C'est le monde de la conscience profonde. Les passions y paraissent frénétiques, parce qu'elles résistent à être nues; convulsives, parce qu'elles sont peu à peu dépouillées de tout ce qui les habille. Dostoïevski sait bien que la simplicité n'est pas dans les objets; mais seulement dans l'œil qui les examine. La vie la plus simple est en soi un prodige de complexe. La simplicité n'est que le sommeil de l'apparence.

Un monde, où les sentiments sont portés au dernier degré de l'acuité et de l'ardeur, semble l'enfer de la souffrance et le paradis des fous. Là, où tout est intense, tout est excès. La règle ordinaire est abolie. L'ordre commun est l'ordre moyen. Et le moyen est l'espace du médiocre.

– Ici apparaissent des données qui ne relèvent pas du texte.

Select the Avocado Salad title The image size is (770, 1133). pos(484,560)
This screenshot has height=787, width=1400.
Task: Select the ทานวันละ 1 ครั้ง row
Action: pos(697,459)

La mesure, telle quelle, est un élément de la vie ordinaire. La mesure, en art, paraît la vérité, comme la moyenne des statistiques. La mesure varie avec les grandeurs que l'on compare. Elle n'est pas la même pour les hôtes de l'Olympe et pour les captifs de l'Érèbe; ni surtout pour ceux-là et pour les petites âmes de métier, dont la conscience vit en boutique. Ames de métier, elles font nombre, comme les fourmis. Elles nourrissent les moyennes. Mais, à le bien prendre, la moyenne est fausse comme toute statistique morale. Car, chiffres et mesure ne révèlent que le monde de la quantité. La qualité est la règle suprême, ainsi que le lieu de tous les sentiments et de tous les actes en relation avec la conscience.

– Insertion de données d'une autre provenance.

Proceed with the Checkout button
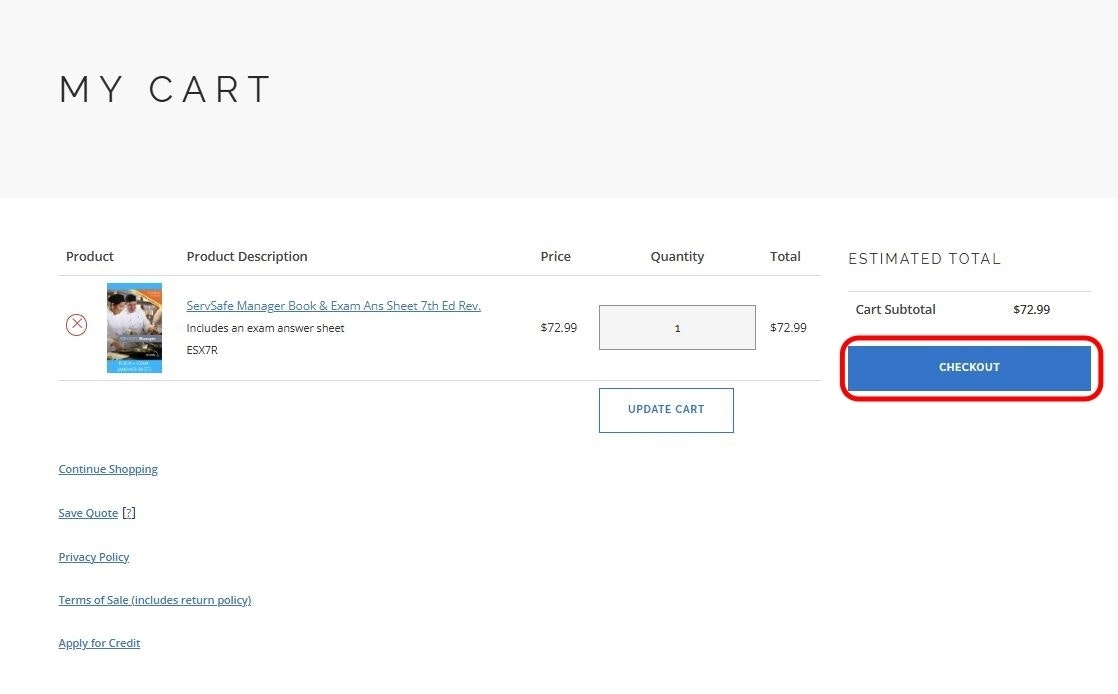 pos(969,368)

Le monde de la profonde conscience fait figure du rêve; et même de la folie, quand il arrive, avec Dostoïevski, que les êtres vivants épient l'écho de leur propre chant, pour y donner un écho plus lointain encore; quand ils font l'analyse de leurs passions, eux-mêmes, et qu'enfin ils ont conscience de leur conscience.

Dans Stendhal, cette merveilleuse analyse étant tout intellectuelle, même si le héros se prête l'oreille, on voit toujours, derrière lui, le plus intelligent des hommes qui est là, et qui écoute. Tout est clair; tout est ordre; tout est esprit. Chez Dostoïevski, ce sont les passions qui se passionnent et se dévorent à se poursuivre elles-mêmes, à se contempler et à se ressentir. Tout prend, dès lors, le caractère du rêve, ou de la folie. Mais ce monde de folie est la sphère d'une réalité suprême. La folie est le rêve d'un seul. La raison est sans doute la folie de tous. Ici, la grandeur de Dostoïevski se fait connaître: il est dans le rêve de la conscience, comme Shakespeare même, et Shakespeare seul, avec le seul Rembrandt. Tels sont les sommets de la conscience et de l'analyse, pareils aux plus hautes montagnes de la terre, en ce qu'ils bordent, comme elles, le rivage des plus grandes profondeurs. Sommets qui ne cachent pas deux ou trois autres cimes, entre lesquelles Dostoïevski.